Now, as reported by CNBC, a reorganization of the Google Assistant team is starting, and part of the team is moving to work on Bard. Employees received a memo titled “Changes to Assistant and Bard teams,” which details a number of leadership changes.
For example, Google Assistant engineering VP, Amar Subramanya, will now lead engineering for Bard. Another VP of engineering for Google Assistant, Jianchang Mao, is leaving Google “for personal reasons” and will be replaced by Peeyush Ranjan, who is currently a VP in Google’s commerce division.
“As the Bard teams continue [their] work, we want to ensure we continue to support and execute on the opportunities ahead,” the letter from Sissie Hsiao, VP and lead of Google Assistant’s business unit, reads.
Combining the teams makes sense on the one hand, but on the other they are different products. Google Assistant is a voice assistant that can turn off lights or set reminders, while Bard can generate lengthy answers to questions in the form of a chat. Listening to Google Assistant say it might not be a very interesting experience.
In the meantime, Google Assistant can still answer questions, and Bard can complement Google Assistant’s capabilities nicely.

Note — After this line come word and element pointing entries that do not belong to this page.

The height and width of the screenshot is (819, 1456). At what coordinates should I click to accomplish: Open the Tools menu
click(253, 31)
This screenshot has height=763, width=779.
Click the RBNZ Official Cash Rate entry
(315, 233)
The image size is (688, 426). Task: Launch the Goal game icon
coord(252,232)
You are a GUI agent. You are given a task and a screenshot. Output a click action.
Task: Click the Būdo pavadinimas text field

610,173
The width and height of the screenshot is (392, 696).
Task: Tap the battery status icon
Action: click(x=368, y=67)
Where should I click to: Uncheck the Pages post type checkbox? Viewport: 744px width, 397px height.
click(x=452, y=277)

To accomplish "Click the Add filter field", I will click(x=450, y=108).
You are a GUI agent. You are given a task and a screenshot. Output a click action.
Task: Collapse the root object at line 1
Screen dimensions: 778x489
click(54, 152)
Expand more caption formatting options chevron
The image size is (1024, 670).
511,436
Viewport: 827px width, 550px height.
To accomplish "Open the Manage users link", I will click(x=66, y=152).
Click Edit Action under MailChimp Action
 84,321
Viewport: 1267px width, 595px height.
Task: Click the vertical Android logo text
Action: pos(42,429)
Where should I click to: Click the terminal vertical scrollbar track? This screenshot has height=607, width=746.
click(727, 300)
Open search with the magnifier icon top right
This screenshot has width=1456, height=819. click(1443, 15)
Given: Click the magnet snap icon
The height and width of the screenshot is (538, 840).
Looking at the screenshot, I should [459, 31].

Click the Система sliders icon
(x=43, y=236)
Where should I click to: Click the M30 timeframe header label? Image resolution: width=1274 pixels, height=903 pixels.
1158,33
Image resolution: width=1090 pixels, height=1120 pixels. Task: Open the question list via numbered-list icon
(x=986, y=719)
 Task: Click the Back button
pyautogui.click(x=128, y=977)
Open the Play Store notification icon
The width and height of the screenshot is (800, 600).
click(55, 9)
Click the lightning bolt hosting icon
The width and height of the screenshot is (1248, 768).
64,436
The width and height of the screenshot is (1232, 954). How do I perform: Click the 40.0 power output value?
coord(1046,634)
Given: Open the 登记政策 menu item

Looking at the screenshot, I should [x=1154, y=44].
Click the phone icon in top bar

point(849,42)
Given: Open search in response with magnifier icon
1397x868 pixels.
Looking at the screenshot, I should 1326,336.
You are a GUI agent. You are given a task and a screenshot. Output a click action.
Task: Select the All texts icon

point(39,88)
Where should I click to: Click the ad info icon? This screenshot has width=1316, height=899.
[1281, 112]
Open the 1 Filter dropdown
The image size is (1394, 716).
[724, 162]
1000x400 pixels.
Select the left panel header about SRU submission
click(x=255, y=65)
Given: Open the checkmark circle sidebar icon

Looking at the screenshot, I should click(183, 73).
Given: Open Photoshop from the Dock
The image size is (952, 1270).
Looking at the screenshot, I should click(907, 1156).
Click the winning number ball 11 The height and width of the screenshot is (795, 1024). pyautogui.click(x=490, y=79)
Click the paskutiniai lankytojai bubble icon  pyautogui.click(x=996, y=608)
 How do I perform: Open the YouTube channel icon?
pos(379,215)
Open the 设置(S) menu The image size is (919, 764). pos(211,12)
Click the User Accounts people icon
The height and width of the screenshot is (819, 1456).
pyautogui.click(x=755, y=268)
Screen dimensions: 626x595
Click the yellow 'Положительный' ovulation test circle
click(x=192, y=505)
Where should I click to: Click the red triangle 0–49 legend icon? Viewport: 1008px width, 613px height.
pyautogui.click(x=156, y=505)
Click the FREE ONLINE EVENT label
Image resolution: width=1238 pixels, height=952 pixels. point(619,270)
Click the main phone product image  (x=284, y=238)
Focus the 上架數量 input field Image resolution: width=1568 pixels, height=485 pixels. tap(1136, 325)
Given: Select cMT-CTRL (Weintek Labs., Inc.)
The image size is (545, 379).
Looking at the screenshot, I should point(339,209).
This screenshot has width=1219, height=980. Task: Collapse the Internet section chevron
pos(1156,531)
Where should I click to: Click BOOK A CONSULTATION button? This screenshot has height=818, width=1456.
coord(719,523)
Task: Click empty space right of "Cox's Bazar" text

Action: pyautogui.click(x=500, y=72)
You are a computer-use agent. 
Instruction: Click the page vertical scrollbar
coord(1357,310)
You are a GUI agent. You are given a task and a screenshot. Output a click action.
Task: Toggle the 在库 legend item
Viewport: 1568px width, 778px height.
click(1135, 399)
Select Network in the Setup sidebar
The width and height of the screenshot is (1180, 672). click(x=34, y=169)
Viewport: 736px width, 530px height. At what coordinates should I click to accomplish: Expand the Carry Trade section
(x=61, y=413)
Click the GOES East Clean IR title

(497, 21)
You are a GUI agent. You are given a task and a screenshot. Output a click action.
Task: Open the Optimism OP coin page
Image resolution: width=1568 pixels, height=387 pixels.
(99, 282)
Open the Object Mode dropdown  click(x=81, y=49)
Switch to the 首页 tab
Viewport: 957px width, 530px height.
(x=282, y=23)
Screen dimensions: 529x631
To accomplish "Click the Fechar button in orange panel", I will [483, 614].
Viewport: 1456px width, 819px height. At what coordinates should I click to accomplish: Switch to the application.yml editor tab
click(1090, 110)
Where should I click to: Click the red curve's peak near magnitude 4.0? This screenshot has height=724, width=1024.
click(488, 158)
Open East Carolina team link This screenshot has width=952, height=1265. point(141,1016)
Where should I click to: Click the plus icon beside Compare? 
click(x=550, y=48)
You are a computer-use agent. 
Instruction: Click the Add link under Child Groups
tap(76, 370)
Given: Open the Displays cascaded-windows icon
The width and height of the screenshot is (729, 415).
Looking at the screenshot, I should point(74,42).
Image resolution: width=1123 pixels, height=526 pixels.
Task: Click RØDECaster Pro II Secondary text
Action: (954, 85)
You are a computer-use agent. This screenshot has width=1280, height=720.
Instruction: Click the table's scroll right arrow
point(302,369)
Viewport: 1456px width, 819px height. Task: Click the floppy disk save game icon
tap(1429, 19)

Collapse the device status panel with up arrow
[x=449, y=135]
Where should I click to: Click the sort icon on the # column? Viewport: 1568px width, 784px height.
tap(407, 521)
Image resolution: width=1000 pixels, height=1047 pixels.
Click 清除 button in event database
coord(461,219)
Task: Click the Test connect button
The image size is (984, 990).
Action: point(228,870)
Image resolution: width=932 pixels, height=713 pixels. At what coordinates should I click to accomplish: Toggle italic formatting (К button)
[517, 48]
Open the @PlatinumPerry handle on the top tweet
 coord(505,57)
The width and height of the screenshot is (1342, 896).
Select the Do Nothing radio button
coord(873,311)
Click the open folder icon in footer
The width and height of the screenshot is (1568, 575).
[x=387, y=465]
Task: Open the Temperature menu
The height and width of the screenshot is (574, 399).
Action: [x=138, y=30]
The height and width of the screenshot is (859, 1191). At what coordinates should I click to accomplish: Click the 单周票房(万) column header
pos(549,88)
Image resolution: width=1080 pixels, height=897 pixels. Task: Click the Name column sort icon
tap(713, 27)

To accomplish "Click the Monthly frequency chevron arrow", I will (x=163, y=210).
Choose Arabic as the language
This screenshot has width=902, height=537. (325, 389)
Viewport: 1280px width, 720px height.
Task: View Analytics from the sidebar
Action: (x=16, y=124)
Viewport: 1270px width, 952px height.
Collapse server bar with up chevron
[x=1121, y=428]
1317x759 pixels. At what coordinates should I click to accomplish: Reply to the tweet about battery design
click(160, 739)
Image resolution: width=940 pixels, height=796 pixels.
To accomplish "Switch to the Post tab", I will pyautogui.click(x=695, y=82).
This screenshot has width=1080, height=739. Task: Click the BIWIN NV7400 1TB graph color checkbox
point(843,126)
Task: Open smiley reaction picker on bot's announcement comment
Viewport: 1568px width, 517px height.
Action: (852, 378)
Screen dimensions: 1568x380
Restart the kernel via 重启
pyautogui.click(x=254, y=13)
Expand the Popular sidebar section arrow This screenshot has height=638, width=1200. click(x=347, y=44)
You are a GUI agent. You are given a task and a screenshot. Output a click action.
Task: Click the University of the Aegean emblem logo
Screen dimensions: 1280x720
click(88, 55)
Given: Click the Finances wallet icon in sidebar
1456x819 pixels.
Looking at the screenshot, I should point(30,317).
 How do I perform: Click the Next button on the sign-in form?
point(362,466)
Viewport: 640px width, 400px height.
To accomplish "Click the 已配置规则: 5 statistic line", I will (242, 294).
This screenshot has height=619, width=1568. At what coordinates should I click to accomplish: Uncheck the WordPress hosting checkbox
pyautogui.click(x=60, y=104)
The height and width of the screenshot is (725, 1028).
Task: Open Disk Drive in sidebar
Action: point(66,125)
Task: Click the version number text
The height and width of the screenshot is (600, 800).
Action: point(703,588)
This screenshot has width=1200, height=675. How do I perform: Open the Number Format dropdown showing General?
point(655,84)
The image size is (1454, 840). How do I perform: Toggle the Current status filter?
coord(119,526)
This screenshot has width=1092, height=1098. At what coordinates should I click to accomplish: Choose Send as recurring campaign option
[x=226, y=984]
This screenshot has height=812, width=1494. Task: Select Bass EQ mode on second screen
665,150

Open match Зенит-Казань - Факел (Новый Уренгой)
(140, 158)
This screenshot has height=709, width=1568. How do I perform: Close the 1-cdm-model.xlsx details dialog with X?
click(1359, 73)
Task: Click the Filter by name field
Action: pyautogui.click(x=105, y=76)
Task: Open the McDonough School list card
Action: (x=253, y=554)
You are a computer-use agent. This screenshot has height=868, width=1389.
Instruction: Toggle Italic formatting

They also have similar interfaces (which also doesn’t help monetization). But for the voice assistant, its biggest problem still remains:
“If we assume the idea of the Google Assistant — a voice assistant that helps you do things — isn’t completely dead at Google, you could imagine a future where Bard’s language model helps it understand what you want to do and will do it, but it feels like the service is years away from something like that. The Assistant today doesn’t have language model problems, though, just voice recognition problems, and Bard won’t help with that,” thinks Ars Technica’s Ron Amadeo.
So far, chatbots have really been able to surpass the interest of users in voice assistants. ChatGPT reached the first hundred in record time millions of users. Meanwhile, voice assistants do not have such a base of active users. But this does not mean that they cannot be used at the same time.
Either way, things don’t look good for Google Assistant.